----- TEXT FOR ANALYSIS -----

We couldn’t go home just yet, so Brandy and I went to the park where we go often. We tried to remember everything good and pure that we ever knew about Spaz. What occurred to me then was something I never realized. I have spent my whole life trying to create a surrogate family, or join one. My own relations with my family are estranged at best. Brandy to her own family is not that different. What we had created together was a family. We live together, we treat her cats as our kids and everything really was familial for us. I had not thought of it in those terms until Spaz passed. We’re family and we lost one of our own.
We came home after the walk. The house seems so much emptier. It didn’t help that they were working on the roof, so the electric was supposed to be off for a few hours. I tried to sleep in my bed, but the thought that Spaz was not jumping on the bed drove sleep from my mind. Later I tried sleeping on the couch, but then the realization that never once did I nap on this couch without Spaz with me kept sleep from starting.

-----

### WORK INSTRUCTIONS
A. For the passage about losing Spaz, decide whether each statement agrees with it, answering yes or no and quoting the words that settle it: (i) Brandy and the narrator went to a park they visit often; (ii) the narrator is close to their own family; (iii) the narrator was able to fall asleep on the couch.
B. Reproduce the stretch of the passage about losing Spaz from "We came home" through "sleep from starting.".
None of the collected data is needed.

----- DATASET RECORDS -----

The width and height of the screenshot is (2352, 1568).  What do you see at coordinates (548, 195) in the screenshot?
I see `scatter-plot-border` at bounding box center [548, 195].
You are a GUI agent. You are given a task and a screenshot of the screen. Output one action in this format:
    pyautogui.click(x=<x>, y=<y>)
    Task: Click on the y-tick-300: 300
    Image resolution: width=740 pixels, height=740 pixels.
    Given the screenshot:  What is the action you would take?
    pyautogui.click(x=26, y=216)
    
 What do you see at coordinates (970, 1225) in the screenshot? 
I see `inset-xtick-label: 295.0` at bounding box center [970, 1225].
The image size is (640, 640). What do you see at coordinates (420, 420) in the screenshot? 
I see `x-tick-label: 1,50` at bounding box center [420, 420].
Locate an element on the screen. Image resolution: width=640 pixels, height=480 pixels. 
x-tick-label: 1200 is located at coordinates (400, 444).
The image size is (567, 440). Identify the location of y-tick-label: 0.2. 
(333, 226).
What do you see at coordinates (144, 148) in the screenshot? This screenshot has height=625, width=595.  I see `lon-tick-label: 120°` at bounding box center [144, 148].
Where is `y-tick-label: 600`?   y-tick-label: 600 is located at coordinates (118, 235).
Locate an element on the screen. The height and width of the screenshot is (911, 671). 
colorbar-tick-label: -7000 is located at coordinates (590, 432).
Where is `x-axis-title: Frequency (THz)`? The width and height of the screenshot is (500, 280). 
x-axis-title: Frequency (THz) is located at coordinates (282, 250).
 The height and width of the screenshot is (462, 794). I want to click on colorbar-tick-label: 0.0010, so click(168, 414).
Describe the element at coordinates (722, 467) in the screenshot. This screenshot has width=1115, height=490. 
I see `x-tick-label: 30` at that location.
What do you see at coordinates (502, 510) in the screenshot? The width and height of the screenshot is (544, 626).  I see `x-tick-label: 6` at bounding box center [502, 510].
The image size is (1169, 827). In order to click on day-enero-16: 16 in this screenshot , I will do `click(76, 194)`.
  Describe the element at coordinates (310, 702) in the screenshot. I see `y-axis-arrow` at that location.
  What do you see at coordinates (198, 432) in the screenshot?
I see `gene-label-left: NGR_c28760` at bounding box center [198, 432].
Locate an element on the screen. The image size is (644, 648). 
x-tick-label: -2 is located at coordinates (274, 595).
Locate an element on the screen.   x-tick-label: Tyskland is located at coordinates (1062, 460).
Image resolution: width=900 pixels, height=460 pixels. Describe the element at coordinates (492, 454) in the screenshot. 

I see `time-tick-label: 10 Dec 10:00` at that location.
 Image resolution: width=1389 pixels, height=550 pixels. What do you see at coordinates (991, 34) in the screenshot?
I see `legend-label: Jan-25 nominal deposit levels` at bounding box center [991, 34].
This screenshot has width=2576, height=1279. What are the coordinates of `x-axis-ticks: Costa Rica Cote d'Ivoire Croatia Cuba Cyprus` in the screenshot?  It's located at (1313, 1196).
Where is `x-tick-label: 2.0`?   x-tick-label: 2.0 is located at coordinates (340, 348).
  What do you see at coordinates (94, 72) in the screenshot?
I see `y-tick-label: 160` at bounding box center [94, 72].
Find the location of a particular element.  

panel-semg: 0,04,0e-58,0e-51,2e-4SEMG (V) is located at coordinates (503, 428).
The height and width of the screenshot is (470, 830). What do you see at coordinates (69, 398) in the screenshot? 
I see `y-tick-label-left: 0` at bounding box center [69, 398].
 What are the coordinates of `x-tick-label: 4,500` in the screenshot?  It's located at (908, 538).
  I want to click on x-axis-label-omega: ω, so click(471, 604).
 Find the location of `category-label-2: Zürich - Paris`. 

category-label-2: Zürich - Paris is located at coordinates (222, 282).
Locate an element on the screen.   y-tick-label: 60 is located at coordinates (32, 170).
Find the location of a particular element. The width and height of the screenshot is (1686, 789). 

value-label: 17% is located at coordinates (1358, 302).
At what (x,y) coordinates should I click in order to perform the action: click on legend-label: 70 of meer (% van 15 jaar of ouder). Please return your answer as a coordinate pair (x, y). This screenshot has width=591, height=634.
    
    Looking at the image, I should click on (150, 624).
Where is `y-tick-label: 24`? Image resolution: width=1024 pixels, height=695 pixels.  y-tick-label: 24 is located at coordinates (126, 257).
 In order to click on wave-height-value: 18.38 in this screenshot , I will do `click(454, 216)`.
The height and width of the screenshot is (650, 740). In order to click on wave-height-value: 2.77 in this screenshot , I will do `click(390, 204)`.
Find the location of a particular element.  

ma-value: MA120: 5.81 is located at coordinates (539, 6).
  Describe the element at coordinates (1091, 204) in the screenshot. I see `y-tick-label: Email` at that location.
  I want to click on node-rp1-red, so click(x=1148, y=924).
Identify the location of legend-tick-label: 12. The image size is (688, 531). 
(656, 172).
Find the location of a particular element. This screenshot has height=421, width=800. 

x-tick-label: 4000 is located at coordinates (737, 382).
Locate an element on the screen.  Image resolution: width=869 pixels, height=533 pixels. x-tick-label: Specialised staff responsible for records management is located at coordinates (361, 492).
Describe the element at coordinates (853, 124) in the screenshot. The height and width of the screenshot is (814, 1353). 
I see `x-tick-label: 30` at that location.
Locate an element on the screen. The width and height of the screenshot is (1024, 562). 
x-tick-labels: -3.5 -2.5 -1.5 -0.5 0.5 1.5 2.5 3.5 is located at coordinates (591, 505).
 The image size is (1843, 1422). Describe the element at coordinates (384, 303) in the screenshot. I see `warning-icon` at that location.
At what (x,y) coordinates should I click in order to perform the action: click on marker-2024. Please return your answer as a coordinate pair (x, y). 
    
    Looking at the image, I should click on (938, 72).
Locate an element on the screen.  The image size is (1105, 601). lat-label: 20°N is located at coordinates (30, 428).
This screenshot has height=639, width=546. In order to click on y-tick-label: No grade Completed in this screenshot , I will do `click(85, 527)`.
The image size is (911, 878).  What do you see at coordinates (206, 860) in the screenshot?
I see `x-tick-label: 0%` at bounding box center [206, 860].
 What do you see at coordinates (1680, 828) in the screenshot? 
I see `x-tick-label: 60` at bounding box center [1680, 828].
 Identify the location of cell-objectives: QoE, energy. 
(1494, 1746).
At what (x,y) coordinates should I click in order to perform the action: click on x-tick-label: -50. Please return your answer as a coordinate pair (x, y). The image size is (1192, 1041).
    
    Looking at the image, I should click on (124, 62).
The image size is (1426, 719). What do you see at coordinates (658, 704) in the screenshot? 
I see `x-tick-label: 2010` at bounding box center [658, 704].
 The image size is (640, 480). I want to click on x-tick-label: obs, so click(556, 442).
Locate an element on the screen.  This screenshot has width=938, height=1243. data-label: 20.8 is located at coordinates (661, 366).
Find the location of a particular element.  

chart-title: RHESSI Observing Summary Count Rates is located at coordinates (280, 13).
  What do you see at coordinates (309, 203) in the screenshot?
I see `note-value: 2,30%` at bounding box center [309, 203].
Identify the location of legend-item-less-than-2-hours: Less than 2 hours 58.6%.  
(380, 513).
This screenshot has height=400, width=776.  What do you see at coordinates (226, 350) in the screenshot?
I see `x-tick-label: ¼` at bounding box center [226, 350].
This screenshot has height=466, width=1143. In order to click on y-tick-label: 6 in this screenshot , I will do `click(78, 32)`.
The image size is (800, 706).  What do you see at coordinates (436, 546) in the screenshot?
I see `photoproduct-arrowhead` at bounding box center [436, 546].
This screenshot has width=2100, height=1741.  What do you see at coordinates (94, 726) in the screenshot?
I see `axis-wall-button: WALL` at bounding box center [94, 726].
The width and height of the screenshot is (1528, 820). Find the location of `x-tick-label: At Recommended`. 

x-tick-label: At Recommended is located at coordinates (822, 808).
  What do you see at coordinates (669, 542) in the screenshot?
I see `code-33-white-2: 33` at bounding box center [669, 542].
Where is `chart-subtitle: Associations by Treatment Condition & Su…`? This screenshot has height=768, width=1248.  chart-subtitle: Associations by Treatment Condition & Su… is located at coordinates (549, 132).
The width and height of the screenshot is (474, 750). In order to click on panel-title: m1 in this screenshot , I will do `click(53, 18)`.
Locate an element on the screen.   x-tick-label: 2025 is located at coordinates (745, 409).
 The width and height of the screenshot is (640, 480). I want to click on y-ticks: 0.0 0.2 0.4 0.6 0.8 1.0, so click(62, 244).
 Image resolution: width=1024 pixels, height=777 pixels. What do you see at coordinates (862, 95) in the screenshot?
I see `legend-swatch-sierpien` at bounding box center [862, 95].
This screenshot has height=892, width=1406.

-----

### ANSWERS TO THE EXERCISE
A.
(i) Yes: "Brandy and I went to the park where we go often."
(ii) No: "My own relations with my family are estranged at best."
(iii) No: "kept sleep from starting."

B.
We came home after the walk. The house seems so much emptier. It didn’t help that they were working on the roof, so the electric was supposed to be off for a few hours. I tried to sleep in my bed, but the thought that Spaz was not jumping on the bed drove sleep from my mind. Later I tried sleeping on the couch, but then the realization that never once did I nap on this couch without Spaz with me kept sleep from starting.